引言 生成式预训练变换器(ChatGPT)因其能够生成文本、合成复杂信息以及在无需人类专家进行数据收集的情况下执行各种任务而得到广泛认可。其最新版本ChatGPT-4是一个大型多模态模型,能够整合文本和图像输入,这使其在医学应用方面具有特别广阔的前景。然而,其在分析X线影像方面的功效在很大程度上仍未得到探索。
目的 本研究旨在:(i)解决在修订的AO/OTA( Arbeitsgemeinschaft für Osteosynthesefragen/Orthopedic Trauma Association,接骨术问题研究协会/骨科创伤协会)分类系统下,ChatGPT对X线骨折分类为稳定或不稳定的准确性方面缺乏数据的问题,且该过程也由外科医生执行;(ii)比较外科医生或基于ChatGPT的表现之间的一致性。该研究假设使用ChatGPT将与骨科医生达成适度的一致性。
材料与方法 回顾性收集诊断为转子间骨折的患者。纳入研究的患者需同时具备术前双向X线平片和CT扫描(三维CT)图像。两名骨科医生(分别为观察者1和观察者2)和一名住院医师(观察者3)曾根据AO/OTA分类,使用双向X线平片将患者分为A1(稳定)或A2(不稳定)两组。在进行ChatGPT研究之前,将所有在骨折侧裁剪的前后位图像,附上包括性别和年龄的图像名称,输入到OpenAI ChatGPT-4中。设计了放射学评估提示,以启动ChatGPT对上传的X线影像的分类分析。一名观察者(MN)通过检查三维CT扫描图像以及X线平片来确定分类模式。将这种A1(稳定)和A2(不稳定)的判断作为基准,以标记基于X线平片的观察者和ChatGPT的结果。

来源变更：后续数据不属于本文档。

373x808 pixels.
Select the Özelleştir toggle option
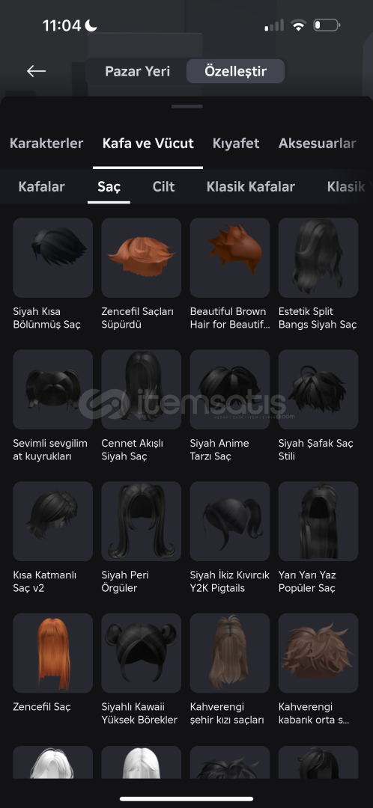(235, 71)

结果 在数据排除后,该队列包括29名男性和90名女性,平均年龄为87岁。根据CT成像将骨折分为A1(稳定)和A2(不稳定)组。A1组包括50名患者(13名男性,37名女性;平均年龄:86.2±7.8岁),而A2组包括69名患者(16名男性,53名女性;平均年龄:87.0±7.9岁)。与基于CT的金标准相比,三位观察者和ChatGPT对X线平片骨折分类的Kappa值显示出中等至良好的一致性:观察者1:0.494(95%CI:0.337 - 0.650),观察者2:0.390(95%CI:0.227 - 0.553),观察者3:0.360(95%CI:0.198 - 0.521),ChatGPT:0.420(95%CI:0.255 - 0.585)。ChatGPT表现出与人类观察者相当的准确性、敏感性、特异性以及阳性和阴性预测值,表明具有中等可靠性。
结论 本研究表明,在修订的AO/OTA分类系统下,ChatGPT能够将转子间骨折分类为A1(稳定)和A2(不稳定)。其与基于CT的评估的中等一致性(κ = 0.420)与骨科医生的表现相当。此外,ChatGPT易于整合到临床工作流程中,训练所需的数据收集极少。